その中で、♀による「けしかけ(煽動)誇示」(inciting displays)が気になります。



【追記2】
山本浩伸、大畑孝二『これがカモ!カモなんでも図鑑』という本に「カモの結婚式場」と題した第17章があり、マガモの求愛行動を連続写真で紹介していました。
 マガモをよく見ていると、♂がへんなしぐさをしています。首をのばして、頭をつんとのばしたかと思うと、すぐにひっこめ、つぎはおしりをぴょんと持ち上げるのです。
 どうやらこれは、求愛のダンスのようです。1羽の♀に、数羽の♂が、さかんにダンスをおどっているようです。
 そのうち♀が気に入ったのか、2羽で仲よく泳ぐようになりました。どうやら、つがいができたようです。(中略)
 ♂、♀が仲よく泳いでいるのを見ていたら、さかんにおたがいに首をのばしたり、ちぢめたりする動作をくり返しはじめました。
 そして、♂が♀の背中に乗り、落ちないようにくちばしで、♀の頭をくわえています。これはどうやら交尾をしているようです。ほんの数秒のできごとです(中略)
 ♂は、かならず交尾後♀をひとまわりします。

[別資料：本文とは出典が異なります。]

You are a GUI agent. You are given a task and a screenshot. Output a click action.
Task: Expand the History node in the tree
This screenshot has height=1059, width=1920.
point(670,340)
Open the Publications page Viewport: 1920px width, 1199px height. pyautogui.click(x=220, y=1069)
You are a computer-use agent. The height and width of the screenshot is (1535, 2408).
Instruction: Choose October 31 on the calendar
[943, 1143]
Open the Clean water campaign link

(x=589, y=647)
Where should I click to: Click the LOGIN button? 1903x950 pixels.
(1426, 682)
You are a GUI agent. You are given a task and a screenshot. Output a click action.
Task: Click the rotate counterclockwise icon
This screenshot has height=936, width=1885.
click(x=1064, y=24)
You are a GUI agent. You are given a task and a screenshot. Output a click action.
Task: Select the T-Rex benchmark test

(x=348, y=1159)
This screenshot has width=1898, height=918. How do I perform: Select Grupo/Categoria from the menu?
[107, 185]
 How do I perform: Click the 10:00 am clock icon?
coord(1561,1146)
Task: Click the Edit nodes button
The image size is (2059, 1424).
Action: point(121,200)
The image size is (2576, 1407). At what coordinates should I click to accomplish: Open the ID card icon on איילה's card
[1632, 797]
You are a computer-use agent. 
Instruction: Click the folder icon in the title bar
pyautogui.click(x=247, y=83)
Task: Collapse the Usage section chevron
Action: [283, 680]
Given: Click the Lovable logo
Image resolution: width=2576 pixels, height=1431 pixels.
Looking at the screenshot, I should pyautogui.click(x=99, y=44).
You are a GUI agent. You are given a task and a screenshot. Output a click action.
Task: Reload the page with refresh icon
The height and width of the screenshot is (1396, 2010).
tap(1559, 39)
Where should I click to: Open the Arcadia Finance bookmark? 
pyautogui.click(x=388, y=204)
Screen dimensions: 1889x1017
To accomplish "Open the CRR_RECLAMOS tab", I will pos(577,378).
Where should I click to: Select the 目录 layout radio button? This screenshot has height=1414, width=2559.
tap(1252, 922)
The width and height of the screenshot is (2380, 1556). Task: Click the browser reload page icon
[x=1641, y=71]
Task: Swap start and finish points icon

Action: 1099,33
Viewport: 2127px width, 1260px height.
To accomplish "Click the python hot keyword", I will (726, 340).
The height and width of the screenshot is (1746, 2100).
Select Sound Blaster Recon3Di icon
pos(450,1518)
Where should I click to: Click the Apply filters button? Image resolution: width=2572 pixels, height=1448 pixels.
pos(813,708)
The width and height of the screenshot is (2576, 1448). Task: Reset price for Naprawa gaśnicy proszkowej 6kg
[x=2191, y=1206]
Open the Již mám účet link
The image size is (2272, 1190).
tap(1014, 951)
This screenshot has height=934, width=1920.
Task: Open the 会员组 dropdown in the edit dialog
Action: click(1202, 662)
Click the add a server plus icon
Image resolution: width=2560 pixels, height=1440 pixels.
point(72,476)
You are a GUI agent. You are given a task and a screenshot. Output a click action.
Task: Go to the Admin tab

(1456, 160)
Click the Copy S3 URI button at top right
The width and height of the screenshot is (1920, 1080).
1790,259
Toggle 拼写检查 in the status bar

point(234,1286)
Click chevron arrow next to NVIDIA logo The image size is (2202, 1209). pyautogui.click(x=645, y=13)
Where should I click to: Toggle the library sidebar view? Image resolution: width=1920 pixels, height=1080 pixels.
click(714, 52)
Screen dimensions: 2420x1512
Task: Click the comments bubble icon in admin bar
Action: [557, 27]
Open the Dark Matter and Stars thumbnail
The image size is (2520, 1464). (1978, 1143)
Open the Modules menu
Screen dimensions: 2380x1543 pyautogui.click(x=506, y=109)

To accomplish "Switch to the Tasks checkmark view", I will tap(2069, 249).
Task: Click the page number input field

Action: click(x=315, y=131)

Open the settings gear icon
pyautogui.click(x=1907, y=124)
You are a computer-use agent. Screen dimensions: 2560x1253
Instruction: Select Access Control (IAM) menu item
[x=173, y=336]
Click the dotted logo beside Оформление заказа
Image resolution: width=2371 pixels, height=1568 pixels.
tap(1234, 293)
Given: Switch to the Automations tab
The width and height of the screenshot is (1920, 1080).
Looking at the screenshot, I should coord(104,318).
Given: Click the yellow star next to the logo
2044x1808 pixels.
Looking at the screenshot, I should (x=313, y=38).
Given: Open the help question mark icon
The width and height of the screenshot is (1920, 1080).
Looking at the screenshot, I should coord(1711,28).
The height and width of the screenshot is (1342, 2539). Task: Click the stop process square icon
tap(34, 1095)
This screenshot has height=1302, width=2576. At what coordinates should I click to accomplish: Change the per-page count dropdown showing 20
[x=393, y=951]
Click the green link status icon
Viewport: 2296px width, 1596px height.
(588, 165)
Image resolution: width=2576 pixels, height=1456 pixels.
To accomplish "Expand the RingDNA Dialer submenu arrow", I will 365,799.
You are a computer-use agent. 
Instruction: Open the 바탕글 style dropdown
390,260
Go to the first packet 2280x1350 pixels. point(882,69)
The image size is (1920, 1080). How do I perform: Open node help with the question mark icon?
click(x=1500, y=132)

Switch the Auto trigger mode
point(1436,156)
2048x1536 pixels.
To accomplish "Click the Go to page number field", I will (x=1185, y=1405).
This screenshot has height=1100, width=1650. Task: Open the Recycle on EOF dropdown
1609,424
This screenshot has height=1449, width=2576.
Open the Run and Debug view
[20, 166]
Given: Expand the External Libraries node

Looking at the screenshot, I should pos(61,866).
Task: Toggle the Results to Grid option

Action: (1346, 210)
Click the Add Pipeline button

♀も、首を水面にのばす動作をし、最後にはばたきをしました。
 カモたちには、決まった作法があるようです。

マガモの交尾 

  1. ♂と♀がむかい合い頭を上下にふる
  2. ♂が♀に乗りはじめる
  3. ♀はかなり水面よりしずむ
  4. ♂は♀の頭をくちばしでおさえて交尾する
  5. 交尾後は♂がかならず♀をひとまわりする
  6. ♀は交尾後、水面で羽ばたきする(以上、p21より引用)
八木力『冬鳥の行動記』という本のp58にもマガモの交尾が連続写真で紹介されていました。
  1. 受け入れ体勢の♀
  2. ヘッドトッシング
  3. マウンティング
  4. (交尾終了後に)儀式的水浴びをする♀
どうやらマガモが実際に交尾するのは互いに気に入った♀♂ペアが形成されてからのことらしく、今回私が観察したのはその前段階の求愛行動だったようです。